With about a week left in the Trump administration, the U.S. Department of Labor has issued a final rule that would lift wages in the H-1B program, but not as much as it had proposed earlier, according to an article in Law360 and a DoL press release.
An earlier version of the proposed wage hikes for H-1B workers, mostly in the high-tech field, was rejected by three federal judges reacting to industry complaints; this time, the imposition of the higher wages will take longer, and the wage levels will not rise as much as previously proposed. Further, this is a final rule, issued only after a sustained review process, which makes it more likely to shake off court suits filed on procedures, rather than on substance.
Any increases in the wage levels in this program will make at least some industry executives wonder about the utility of the program, and they might even consider hiring more American workers than foreign ones. Though there may be more optimism than realism in that last sentence.
The new rule is a massive one, stretching to 247 pages in its current near-final draft format. A final version will be published soon in the Federal Register.
The new Biden administration will have a chance to amend or withdraw the new ruling, but since it raises wages for currently exploited workers, I suspect it will stay in place.
There's an interesting precedent in this field that I have not seen mentioned in print. As the Obama administration was saying goodbye, just about four years ago, it proposed a lengthy and largely appropriate overhaul of the EB-5 (immigrant investor program). It proposed a tighter definition of the areas in which these investments could take place, and raised the then-outdated minimum investment of $500,000 to $900,000. (Such an investment produces a family-sized set of green cards for the investor's family, even though none of the aliens involved would have been able to secure a green card otherwise.)
While the Trump in-laws (the Kushners) had made wide use of the EB-5 program, and thus the administration had no built-in tendencies to support this (or other) Obama proposals, it was eventually adopted by the Trump administration. May the same thing happen to this one!
The way wages for current H-1Bs will be raised is complex and relates to the concept of "prevailing wages". These are determined by surveys, both public and private, of how much people in highly specific occupational categories earn. H-1B workers can be hired at four different levels of these prevailing wages, with the rate based on the level of the worker's skills. In the current practice, employers are allowed to hire H-1B workers for as little as the wages paid to the 17th percentile of the workers in a given category. (This is a point on a range of salaries, not a percentage of a given salary.)
The earlier proposal set the minimum at the 45th percentile; the most recent proposal dropped that to the 35th.
The other prevailing wages, for more experienced workers, were set in the earlier proposal at the 62nd, 78th, and 95th percentile levels of the prevailing wages; this has now been reduced to, respectively, the 53rd, 72nd and 90th percentiles.
We discussed the earlier proposal at the time.
America's citizen (and green-card) high-tech workers, many of whom are in danger of losing their jobs because of high-tech's preference for exploitable foreign workers, did not shine in the regulation-review process.
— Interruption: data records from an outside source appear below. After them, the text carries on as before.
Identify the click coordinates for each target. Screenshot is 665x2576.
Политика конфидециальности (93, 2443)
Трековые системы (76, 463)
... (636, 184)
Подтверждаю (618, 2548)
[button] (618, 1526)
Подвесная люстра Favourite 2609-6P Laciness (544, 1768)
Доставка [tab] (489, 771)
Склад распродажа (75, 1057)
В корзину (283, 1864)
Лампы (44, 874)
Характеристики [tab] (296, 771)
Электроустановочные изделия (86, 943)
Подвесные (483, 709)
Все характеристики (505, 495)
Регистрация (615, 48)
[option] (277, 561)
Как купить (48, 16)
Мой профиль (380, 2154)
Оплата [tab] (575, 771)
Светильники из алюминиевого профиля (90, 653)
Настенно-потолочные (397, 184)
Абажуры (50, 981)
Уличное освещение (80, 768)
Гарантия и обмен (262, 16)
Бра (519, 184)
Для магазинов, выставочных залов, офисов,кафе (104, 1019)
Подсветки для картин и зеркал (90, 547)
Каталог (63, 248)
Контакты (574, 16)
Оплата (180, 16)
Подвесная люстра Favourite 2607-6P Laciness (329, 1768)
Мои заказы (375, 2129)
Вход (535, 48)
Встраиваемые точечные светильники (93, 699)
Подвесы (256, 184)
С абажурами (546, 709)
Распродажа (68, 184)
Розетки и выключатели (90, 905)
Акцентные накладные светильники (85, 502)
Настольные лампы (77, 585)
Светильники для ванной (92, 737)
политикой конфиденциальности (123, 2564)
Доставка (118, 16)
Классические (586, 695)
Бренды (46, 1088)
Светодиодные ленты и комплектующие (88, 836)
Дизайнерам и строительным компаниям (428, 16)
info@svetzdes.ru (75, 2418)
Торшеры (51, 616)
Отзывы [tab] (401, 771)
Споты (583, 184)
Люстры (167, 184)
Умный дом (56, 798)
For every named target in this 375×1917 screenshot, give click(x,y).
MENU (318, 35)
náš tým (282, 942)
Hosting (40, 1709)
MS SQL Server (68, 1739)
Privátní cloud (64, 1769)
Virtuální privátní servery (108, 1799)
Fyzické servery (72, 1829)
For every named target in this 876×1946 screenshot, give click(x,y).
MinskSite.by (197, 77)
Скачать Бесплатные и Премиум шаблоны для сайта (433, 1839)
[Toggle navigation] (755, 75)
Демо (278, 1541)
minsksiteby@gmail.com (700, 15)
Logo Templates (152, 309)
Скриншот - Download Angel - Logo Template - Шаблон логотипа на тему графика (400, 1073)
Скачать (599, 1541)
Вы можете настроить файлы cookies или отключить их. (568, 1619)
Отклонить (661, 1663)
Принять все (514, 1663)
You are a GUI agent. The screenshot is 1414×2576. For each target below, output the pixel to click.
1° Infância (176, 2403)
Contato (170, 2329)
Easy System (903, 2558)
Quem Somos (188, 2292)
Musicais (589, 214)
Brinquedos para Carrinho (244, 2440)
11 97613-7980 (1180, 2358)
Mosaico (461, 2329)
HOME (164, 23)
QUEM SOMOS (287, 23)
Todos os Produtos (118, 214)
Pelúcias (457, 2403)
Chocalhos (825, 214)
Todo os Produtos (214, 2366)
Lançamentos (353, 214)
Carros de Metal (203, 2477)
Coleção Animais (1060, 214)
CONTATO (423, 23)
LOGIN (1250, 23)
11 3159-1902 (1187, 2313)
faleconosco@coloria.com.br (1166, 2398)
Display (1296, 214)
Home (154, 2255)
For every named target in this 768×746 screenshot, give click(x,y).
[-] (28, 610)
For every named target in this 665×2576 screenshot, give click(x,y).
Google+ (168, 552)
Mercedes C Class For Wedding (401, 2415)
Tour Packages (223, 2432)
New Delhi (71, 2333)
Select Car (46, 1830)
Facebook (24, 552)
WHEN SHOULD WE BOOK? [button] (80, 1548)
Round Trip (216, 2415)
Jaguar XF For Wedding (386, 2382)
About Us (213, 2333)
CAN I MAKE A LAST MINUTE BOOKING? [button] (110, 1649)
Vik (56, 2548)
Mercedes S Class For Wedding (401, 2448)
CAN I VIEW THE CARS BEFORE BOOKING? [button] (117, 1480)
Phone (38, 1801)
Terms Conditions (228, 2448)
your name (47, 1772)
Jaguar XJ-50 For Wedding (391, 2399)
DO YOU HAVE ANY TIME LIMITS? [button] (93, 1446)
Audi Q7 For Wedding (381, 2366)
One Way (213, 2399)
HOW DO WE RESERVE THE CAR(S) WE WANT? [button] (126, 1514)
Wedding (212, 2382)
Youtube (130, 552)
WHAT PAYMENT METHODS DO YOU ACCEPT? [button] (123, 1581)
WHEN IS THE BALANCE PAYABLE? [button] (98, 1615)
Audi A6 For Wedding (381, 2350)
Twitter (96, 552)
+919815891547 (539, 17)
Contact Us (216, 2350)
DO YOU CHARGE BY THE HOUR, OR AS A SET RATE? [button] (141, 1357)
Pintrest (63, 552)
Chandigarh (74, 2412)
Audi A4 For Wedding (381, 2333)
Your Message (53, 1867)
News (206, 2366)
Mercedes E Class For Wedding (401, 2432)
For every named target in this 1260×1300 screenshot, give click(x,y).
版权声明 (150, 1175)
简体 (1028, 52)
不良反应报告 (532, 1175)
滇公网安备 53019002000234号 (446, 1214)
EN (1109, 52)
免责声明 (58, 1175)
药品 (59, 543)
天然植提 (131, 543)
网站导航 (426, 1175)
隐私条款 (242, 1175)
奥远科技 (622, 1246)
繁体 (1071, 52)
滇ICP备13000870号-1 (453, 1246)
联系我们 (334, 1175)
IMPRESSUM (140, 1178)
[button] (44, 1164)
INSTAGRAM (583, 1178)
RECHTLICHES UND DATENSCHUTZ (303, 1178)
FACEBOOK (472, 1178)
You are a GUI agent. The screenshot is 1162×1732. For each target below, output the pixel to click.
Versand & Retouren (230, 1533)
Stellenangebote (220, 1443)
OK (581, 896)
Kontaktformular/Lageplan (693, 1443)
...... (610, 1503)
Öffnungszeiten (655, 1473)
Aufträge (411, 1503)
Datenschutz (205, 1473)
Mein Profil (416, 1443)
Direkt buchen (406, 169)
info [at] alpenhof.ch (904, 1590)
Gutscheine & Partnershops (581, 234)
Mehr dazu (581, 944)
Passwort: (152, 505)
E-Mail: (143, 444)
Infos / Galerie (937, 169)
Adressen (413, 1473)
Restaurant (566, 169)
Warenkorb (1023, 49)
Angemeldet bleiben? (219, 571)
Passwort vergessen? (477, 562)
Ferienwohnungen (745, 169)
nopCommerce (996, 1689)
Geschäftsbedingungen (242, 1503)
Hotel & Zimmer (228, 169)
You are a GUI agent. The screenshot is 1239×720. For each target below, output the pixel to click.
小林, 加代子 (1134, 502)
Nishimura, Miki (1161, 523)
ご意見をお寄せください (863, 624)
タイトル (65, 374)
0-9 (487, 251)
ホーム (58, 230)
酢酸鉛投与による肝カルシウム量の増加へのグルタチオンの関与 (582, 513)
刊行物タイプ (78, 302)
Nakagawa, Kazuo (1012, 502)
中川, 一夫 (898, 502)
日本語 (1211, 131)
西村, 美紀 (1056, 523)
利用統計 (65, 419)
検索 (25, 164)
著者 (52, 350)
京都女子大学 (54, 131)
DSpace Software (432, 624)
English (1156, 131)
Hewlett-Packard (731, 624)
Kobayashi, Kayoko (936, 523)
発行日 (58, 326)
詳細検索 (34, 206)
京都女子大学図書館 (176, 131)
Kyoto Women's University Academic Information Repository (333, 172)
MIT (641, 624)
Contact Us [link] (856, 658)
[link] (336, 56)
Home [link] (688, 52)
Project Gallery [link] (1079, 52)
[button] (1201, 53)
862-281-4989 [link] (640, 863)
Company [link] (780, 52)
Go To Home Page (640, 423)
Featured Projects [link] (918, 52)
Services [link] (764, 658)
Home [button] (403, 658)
Although many of them, perhaps most, are college graduates, and most are presumably registered voters, they apparently failed to make a number of meaningful comments in the policy review process, though all were eligible to do so. According to the previously cited Law360 article:
The department acknowledged in the new filing that the majority of individuals who commented on the prior rule had opposed the change and warned the higher wage levels would negatively impact the U.S. economy, including by hurting small businesses and nonprofits who can't afford to pay such high salaries. [Emphasis added.]
Are there more endangered citizen workers than exploitative employers? Of course there are, but mostly they remained silent, and the once powerful AFL-CIO seems to have made no impact on the situation, though it presumably supported the new rule.
What the nation needs is — to recall the not-so-distant past — a John L. Lewis (late president of the mine workers) or a Walter Reuther (late president of the autoworkers) to organize American programmers and fight for their rights. The latter is such a currently obscure reference that my spell-check system, devised by the current set of technical workers, rejects the spelling of Reuther's name – an ominous sign of the times.